23 years of prison. The trial is held from October 24 to November 4, 1924 in Quimper. Guillaume Seznec is found guilty of the murder of Pierre Quéméneur and forgery of writing. The premeditation is not retained, thus avoiding the guillotine to drive him to the galleys. In 1947, at the end of his sentence, he was released. He moved to Paris to live with one of his daughters, where he was going to establish a special relationship with one of his grandchildren, Denis Seznec.

Guillaume Seznec will never be able to fight the fight of his rehabilitation. He died in a car accident in February 1954. But if he can no longer cancel his conviction, his family, Denis Seznec in mind, will do it for him. Between 1954 and today, fourteen revision requests will be asked. One in 2001, by the Garde des Sceaux herself, Marylise Lebranchu. All were rejected.
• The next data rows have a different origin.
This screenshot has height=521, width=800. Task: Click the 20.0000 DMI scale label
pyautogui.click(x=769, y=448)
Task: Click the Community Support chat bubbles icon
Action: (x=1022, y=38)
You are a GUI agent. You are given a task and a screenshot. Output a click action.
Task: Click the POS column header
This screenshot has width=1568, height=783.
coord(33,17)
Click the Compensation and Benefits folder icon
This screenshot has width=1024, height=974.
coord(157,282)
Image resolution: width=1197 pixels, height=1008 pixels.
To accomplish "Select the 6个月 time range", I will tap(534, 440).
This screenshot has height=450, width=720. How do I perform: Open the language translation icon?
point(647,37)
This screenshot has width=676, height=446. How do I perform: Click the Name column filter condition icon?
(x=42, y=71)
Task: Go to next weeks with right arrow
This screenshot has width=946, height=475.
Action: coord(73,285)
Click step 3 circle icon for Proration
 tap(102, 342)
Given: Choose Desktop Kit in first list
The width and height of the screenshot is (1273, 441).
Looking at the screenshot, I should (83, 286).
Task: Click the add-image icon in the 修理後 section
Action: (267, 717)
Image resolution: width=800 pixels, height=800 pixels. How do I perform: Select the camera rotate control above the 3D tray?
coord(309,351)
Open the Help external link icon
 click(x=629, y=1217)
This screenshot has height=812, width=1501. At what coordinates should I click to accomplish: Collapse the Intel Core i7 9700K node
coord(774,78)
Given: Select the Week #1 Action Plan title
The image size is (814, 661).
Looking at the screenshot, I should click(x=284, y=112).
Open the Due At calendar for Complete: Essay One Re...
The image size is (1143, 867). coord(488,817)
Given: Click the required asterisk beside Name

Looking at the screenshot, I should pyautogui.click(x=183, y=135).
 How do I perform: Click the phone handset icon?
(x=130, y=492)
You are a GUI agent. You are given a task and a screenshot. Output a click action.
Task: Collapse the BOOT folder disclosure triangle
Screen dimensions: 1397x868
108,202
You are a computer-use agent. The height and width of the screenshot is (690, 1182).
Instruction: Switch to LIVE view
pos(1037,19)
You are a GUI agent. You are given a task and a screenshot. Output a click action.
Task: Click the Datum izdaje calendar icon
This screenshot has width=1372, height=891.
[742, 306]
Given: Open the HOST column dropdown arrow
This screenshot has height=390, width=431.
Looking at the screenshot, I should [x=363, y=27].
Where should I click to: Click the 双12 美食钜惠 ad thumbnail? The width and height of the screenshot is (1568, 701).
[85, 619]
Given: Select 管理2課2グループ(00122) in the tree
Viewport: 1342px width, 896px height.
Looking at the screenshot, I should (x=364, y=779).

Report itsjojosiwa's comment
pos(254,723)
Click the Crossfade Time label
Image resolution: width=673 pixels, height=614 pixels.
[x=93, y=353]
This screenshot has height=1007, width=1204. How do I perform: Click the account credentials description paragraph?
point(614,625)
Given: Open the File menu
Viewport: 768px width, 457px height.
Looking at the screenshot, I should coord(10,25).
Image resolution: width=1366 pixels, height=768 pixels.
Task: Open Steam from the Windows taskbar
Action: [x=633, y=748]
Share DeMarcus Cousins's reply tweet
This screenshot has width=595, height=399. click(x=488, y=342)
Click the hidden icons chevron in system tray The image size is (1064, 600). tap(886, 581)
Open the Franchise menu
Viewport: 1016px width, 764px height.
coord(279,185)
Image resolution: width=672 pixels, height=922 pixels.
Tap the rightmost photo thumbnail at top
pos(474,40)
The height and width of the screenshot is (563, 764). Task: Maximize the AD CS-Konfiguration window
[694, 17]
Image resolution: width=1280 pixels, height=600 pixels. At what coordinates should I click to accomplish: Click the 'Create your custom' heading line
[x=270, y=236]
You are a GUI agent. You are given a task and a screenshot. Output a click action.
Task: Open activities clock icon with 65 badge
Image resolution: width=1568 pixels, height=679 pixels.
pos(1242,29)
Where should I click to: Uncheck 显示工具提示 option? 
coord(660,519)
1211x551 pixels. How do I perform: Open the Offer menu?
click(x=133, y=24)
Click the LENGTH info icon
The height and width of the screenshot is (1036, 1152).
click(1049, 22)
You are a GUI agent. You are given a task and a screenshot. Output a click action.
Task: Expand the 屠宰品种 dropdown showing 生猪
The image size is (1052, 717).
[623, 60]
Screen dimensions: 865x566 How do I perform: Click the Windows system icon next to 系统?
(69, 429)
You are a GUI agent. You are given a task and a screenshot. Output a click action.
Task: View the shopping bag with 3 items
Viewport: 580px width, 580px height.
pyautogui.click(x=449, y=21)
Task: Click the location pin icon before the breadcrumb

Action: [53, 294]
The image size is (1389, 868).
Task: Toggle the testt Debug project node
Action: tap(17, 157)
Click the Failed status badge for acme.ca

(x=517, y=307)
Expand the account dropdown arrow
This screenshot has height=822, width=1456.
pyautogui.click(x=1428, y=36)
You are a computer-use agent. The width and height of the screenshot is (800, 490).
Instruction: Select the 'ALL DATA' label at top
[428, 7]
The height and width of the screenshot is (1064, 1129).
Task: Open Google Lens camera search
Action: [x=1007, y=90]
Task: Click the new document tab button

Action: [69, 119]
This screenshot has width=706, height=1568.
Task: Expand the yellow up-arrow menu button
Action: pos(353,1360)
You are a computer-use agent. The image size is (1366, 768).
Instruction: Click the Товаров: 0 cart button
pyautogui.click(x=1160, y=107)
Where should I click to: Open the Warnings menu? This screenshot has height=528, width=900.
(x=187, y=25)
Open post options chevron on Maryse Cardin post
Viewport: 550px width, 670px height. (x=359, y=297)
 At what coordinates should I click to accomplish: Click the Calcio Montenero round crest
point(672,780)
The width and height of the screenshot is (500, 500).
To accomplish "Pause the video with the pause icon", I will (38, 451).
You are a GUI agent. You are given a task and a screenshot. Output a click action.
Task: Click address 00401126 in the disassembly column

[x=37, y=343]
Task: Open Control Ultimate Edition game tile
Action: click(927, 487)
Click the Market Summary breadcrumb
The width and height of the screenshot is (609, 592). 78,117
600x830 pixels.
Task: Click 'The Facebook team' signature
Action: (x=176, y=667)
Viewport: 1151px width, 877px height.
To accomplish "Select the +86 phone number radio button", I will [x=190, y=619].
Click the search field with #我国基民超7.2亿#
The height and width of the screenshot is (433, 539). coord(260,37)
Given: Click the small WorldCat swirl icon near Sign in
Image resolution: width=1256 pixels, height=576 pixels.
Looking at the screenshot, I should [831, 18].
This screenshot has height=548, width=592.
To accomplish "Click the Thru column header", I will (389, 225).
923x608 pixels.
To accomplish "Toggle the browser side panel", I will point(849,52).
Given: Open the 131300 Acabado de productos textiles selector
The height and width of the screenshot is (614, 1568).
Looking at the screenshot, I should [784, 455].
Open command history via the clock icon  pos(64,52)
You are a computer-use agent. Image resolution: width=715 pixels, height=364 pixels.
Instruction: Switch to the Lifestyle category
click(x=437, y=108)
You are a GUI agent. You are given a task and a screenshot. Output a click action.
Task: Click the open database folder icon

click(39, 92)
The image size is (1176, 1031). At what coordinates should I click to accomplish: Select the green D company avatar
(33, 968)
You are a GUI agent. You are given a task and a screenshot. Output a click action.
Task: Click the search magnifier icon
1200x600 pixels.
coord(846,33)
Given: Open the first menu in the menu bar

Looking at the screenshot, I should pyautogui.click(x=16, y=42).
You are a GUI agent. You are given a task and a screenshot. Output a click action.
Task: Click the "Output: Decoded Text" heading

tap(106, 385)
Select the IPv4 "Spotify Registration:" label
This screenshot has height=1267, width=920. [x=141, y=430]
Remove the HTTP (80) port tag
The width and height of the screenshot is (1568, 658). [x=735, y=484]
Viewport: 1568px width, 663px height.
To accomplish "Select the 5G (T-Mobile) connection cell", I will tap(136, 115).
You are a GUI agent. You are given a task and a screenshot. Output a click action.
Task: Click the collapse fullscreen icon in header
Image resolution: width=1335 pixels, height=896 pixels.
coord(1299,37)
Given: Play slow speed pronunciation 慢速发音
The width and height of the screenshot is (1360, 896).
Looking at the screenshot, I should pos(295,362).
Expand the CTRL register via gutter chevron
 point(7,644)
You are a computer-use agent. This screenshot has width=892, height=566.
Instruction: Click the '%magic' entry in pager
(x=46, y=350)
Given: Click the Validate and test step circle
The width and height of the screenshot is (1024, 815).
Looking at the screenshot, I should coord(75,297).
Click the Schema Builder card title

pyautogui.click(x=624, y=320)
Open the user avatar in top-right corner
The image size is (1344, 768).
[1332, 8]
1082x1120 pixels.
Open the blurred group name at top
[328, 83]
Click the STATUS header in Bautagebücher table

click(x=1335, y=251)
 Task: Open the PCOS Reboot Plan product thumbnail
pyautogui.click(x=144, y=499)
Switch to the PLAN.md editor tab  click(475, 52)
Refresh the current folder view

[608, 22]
At the whim of the twists. The Seznec affair will undergo an unexpected rebound in February 2015. Maître Denis Langlois, lawyer who represented the Seznec family during the first revision requests, publishes a book: To end the Seznec affair . Inside, an unpublished document: the transcript of a recording of a testimony of the son of Guillaume Seznec, Guy. It tells a scene occurred Sunday, May 27, 1923: his mother would have rejected the advances of Pierre Quéméneur, accidentally killing him in the kitchen of the family home. "I saw Quemeneur on the floor and my mother standing in front of him ... (...) I think my mother had to defend herself and hit him in the head," transcribes Denis Langlois. Guillaume Seznec would then have endorsed the murder and drafted the false promise of sale to recover a bribe previously paid to Quéméneur. Guy Seznec even gives the location of the body. The authorities will conduct searches, in vain, falling only on bones of beef.

In December 2018, a new twist is shaking up this historic affair. A 90-year-old Norman woman claims that her father, Georges Morand, secretly buried a corpse in the village of Saint-Lubin-de-la-Haye at the request of one of his friends, Raymond Lainé. The latter was trying to hide the body of someone he killed in Houdan. A body, but no name. If Cécilia Morand makes the connection with the Seznec affair, the justice considers that this rapprochement is made a posteriori, without obvious evidence.

96 years after the disappearance of Pierre Quéméneur, the Seznec affair continues to animate the news. Until the final denouement soon?